Corbis via Getty Images

Ao trazer para a informalidade de um documentário da Disney muito do que disse e escreveu nos contextos formais das homilias, discursos e documentos papais, Francisco chegou de uma forma radicalmente nova às gerações mais jovens, aproximando-se das suas preocupações, inquietações e pontos de vista — e até reconhecendo que existe uma desilusão da juventude com a Igreja, mas não necessariamente com Deus.

Ao longo de dez anos de um pontificado que começou logo com a colocação da questão LGBT na agenda católica (com a célebre declaração “quem sou eu para julgar?”, proferida na sua primeira viagem internacional), o Papa Francisco construiu várias pontes para retomar um contacto com os jovens que a Igreja Católica parecia ter perdido — e bastou-lhe abordar, no seu discurso, os temas que mais preocupam a juventude contemporânea. Falar abertamente dos direitos das mulheres, das questões do trabalho, da crise económica, da defesa dos direitos da comunidade LGBT e, sobretudo, a preocupação em colocar os jovens no centro dos próprios esforços de evangelização da juventude foram fundamentais para aproximar o Papa da juventude.

Mais de um milhão de jovens de todo o mundo, especialmente europeus, são esperados em Lisboa esta semana para a Jornada Mundial da Juventude.
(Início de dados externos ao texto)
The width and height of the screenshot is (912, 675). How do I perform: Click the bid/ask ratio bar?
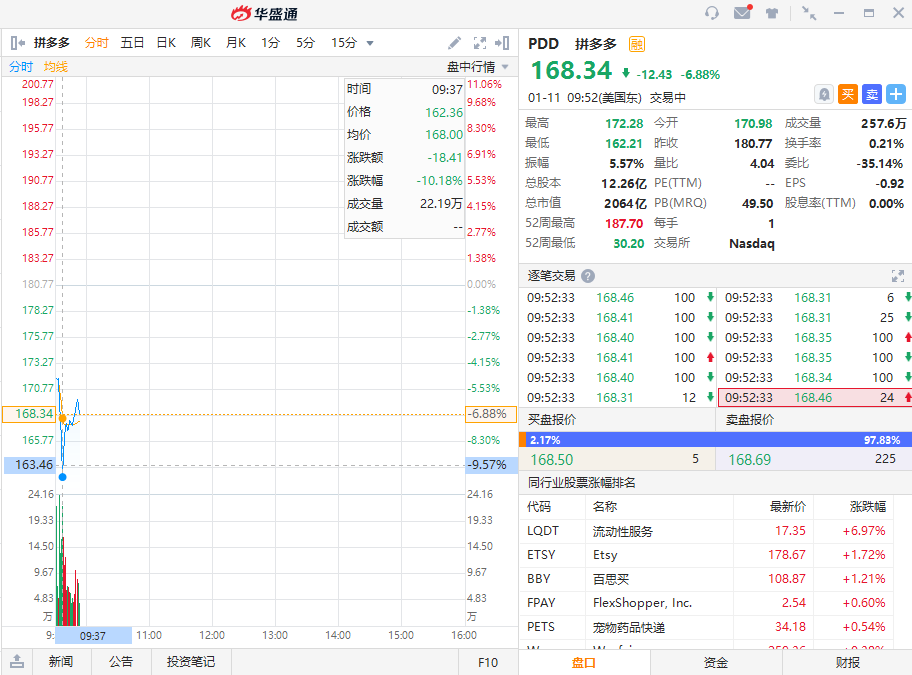click(x=715, y=439)
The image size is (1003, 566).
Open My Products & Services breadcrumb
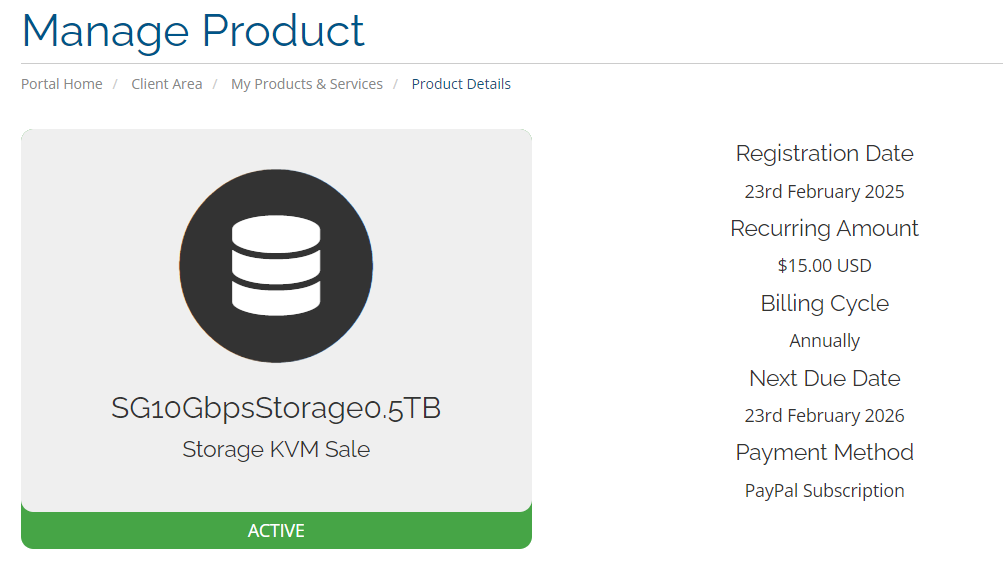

O muito que Francisco disse e escreveu sobre e para a juventude nos últimos dez anos dá pistas para antecipar o que o líder da Igreja poderá dizer aos jovens que se vão reunir em Lisboa. Resta, ainda assim, saber o que é que, num tempo marcado por desafios tão concretos — a guerra de volta ao continente europeu, a recessão económica e as dificuldades da nova geração no acesso à habitação e ao emprego —, Francisco terá para comunicar à primeira geração de adultos do terceiro milénio.